For full API documentation, see the [`docs/`](docs/) folder:

- [Architecture](docs/01-architecture.md) -- layered architecture and design principles
- [Class Design](docs/02-class-design.md) -- detailed class specifications
- [API Reference](docs/03-api-reference.md) -- usage examples for every feature
- [Proposals](docs/04-proposals.md) -- future feature proposals

---

## Architecture

The library follows a **layered architecture** with clear domain separation:

```
elastic_query_builder/
├── core/                  # Enums (SortOrder, SortMissing, BoolClause) and type aliases
├── query/                 # Search Query domain
│   ├── leaf/              #   Term, Match, Range, Wildcard, Exists, IDs, MatchAll, MatchNone
│   ├── compound/          #   BoolQueryBuilder, DisMaxQuery
│   ├── span/              #   SpanTermQuery, SpanNearQuery
│   └── nested.py          #   NestedQuery
├── aggregation/           # Aggregation domain
│   ├── bucket/            #   Terms, DateHistogram, Histogram, Range, Filter, Filters, Nested
│   ├── metric/            #   Sum, Avg, Min, Max, Stats, Cardinality, TopHits
│   └── aggregation_builder.py
├── sort/                  # Sort domain (SortBuilder)
└── builder.py             # QueryBuilder -- top-level integration builder
```

**Design principles:**

1. Each query class is responsible for generating only its own ES query (single responsibility)
2. `build()` always returns `Dict[str, Any]` (consistent interface)
3. Builder methods return `self` to support method chaining
4. `None` values are excluded from generated queries (clean output)
5. No external dependencies -- pure Python only

---

## Contributing

Contributions are welcome!

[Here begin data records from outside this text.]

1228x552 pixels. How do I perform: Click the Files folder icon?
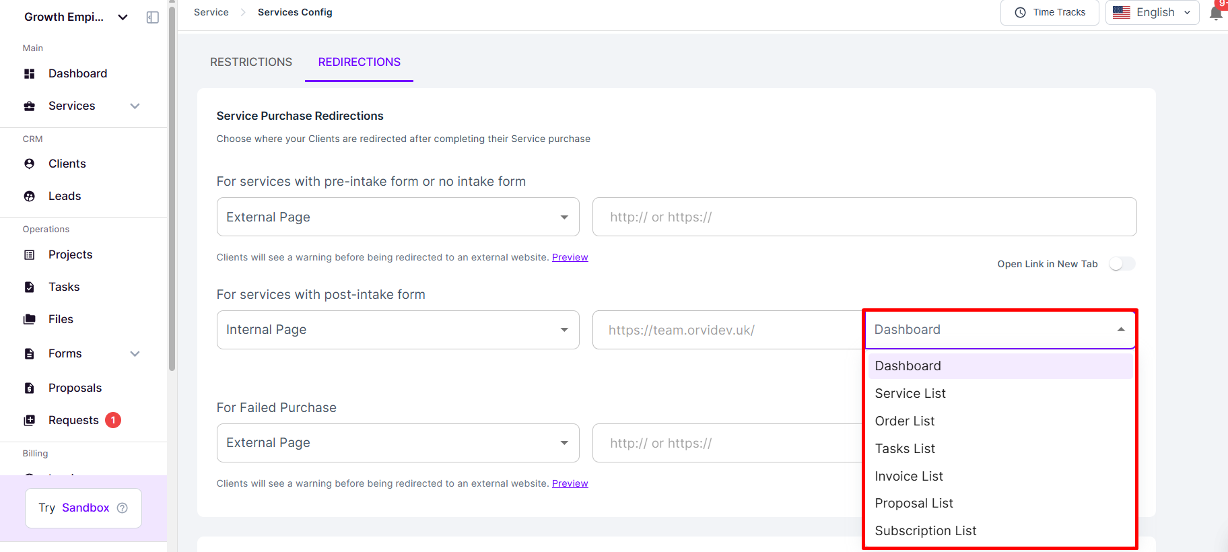29,319
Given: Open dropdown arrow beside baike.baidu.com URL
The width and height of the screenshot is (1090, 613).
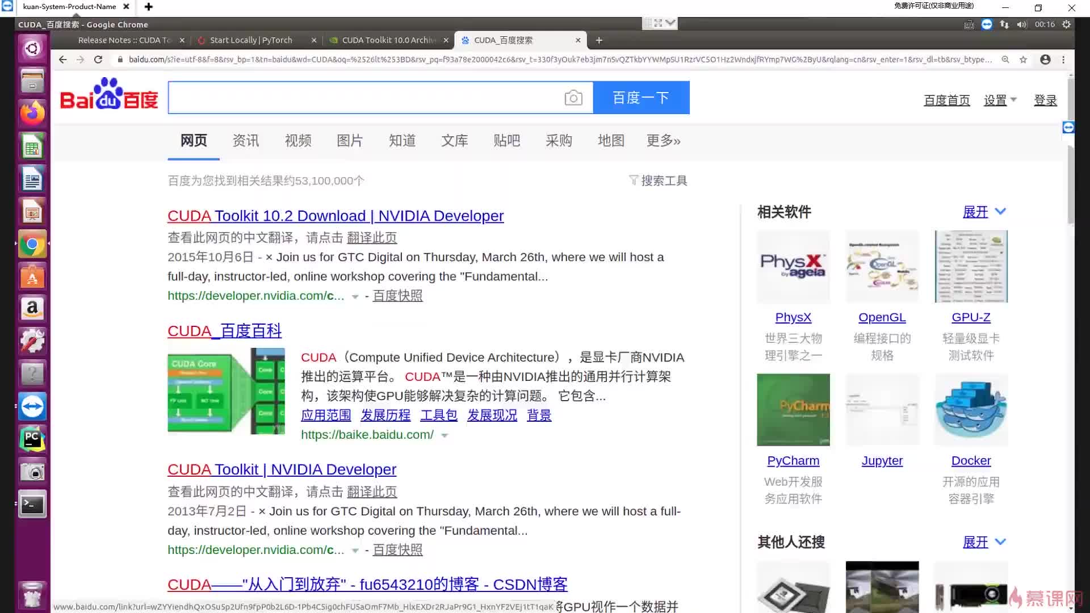Looking at the screenshot, I should (x=445, y=435).
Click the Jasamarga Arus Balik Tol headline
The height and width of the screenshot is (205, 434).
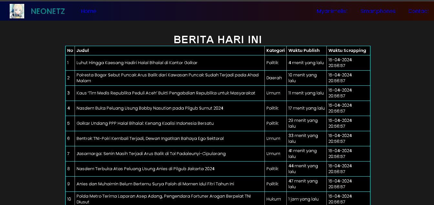[151, 154]
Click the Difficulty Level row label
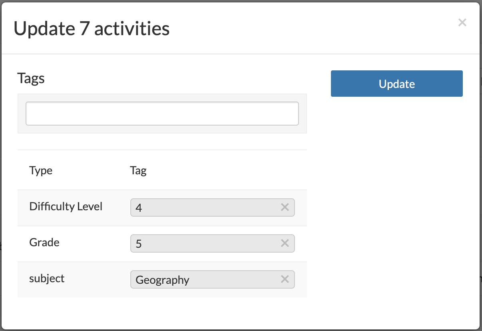Image resolution: width=482 pixels, height=331 pixels. coord(66,207)
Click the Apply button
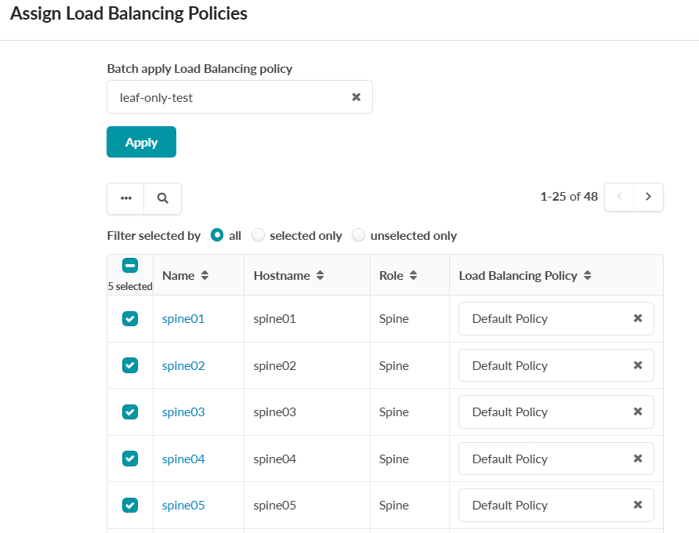699x533 pixels. (x=141, y=142)
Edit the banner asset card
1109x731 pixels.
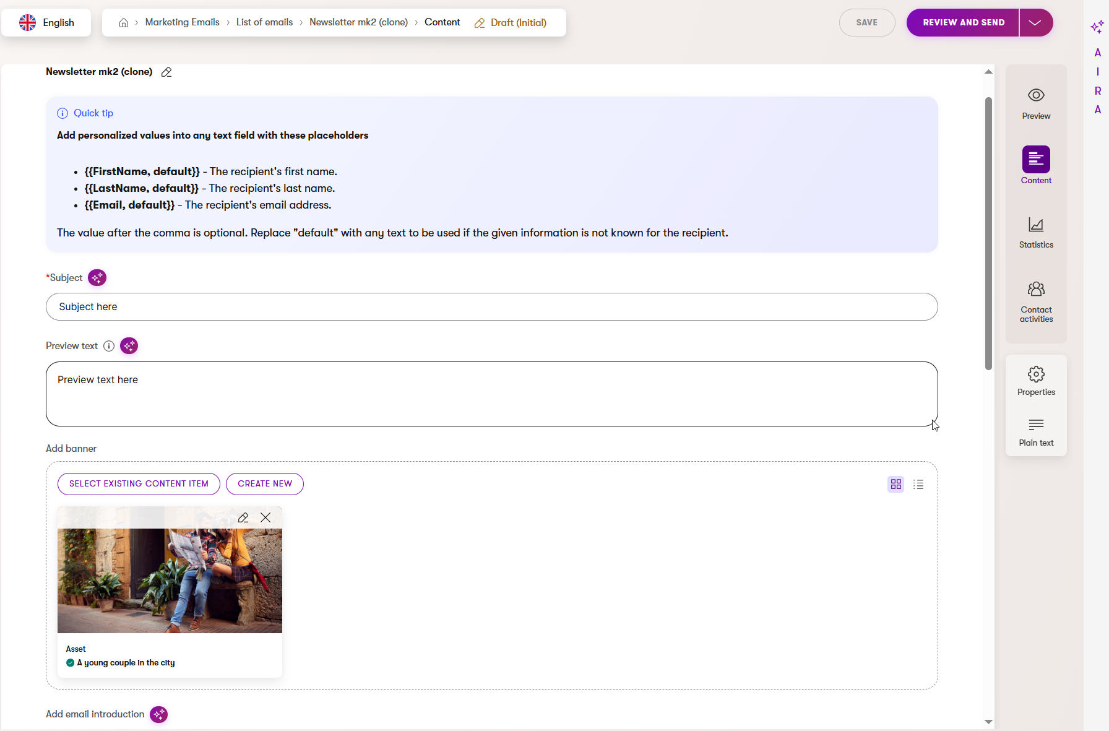pyautogui.click(x=243, y=518)
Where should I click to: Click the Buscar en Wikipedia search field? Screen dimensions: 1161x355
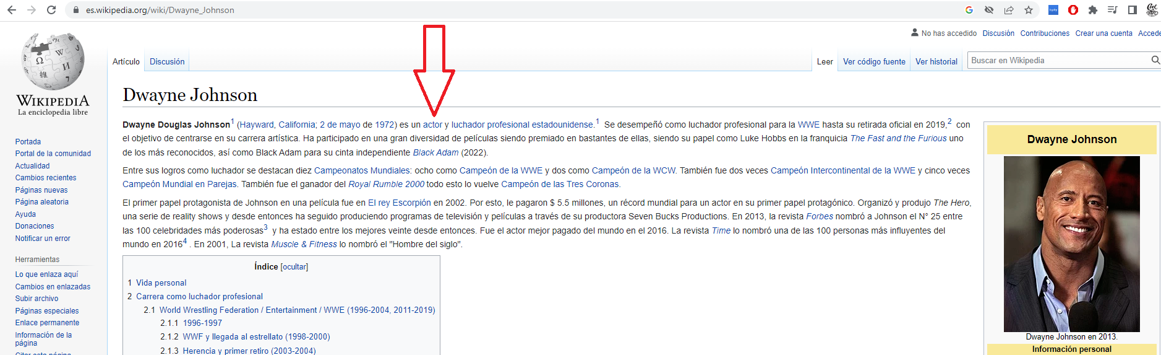point(1056,60)
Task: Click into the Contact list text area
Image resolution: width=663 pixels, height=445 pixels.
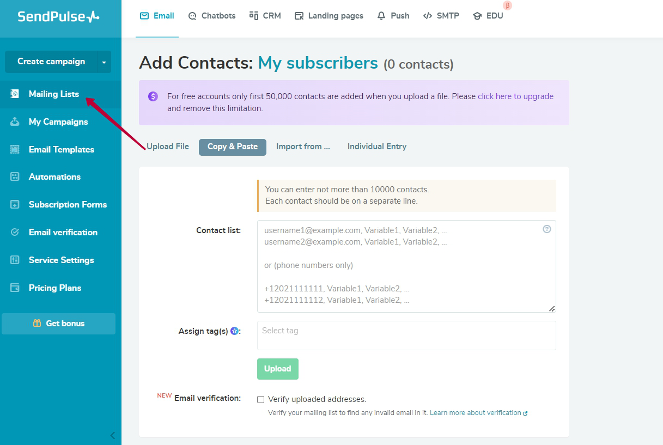Action: pyautogui.click(x=406, y=266)
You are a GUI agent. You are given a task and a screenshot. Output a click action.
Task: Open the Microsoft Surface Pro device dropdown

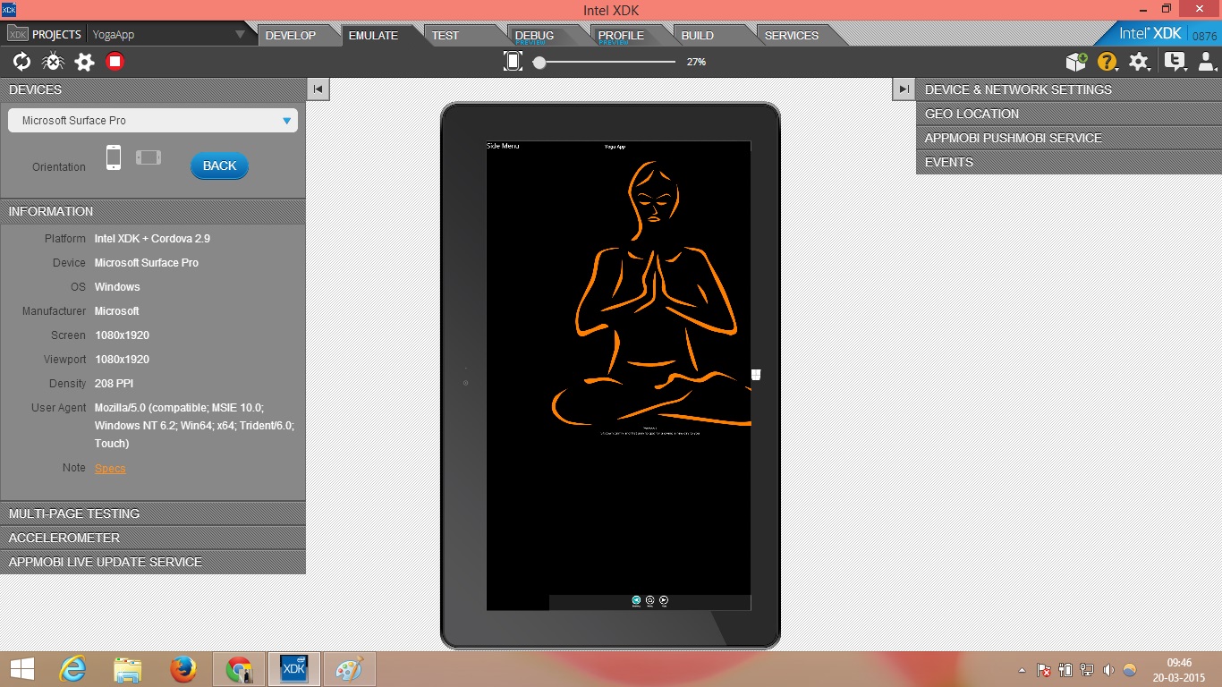(153, 121)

Here is how to get started:

1. Fork the repository
2. Create a feature branch (`git checkout -b feature/my-feature`)
3. Write tests for your changes
4. Ensure all tests pass (`pytest`)
5. Commit your changes (`git commit -m "Add my feature"`)
6. Push to your branch (`git push origin feature/my-feature`)
7. Open a Pull Request

Please make sure to:
- Follow the existing code style
- Add type hints to all public methods
- Include tests for new functionality
- Update documentation as needed

---

## License

This project is licensed under the MIT License. See the [LICENSE](LICENSE) file for details.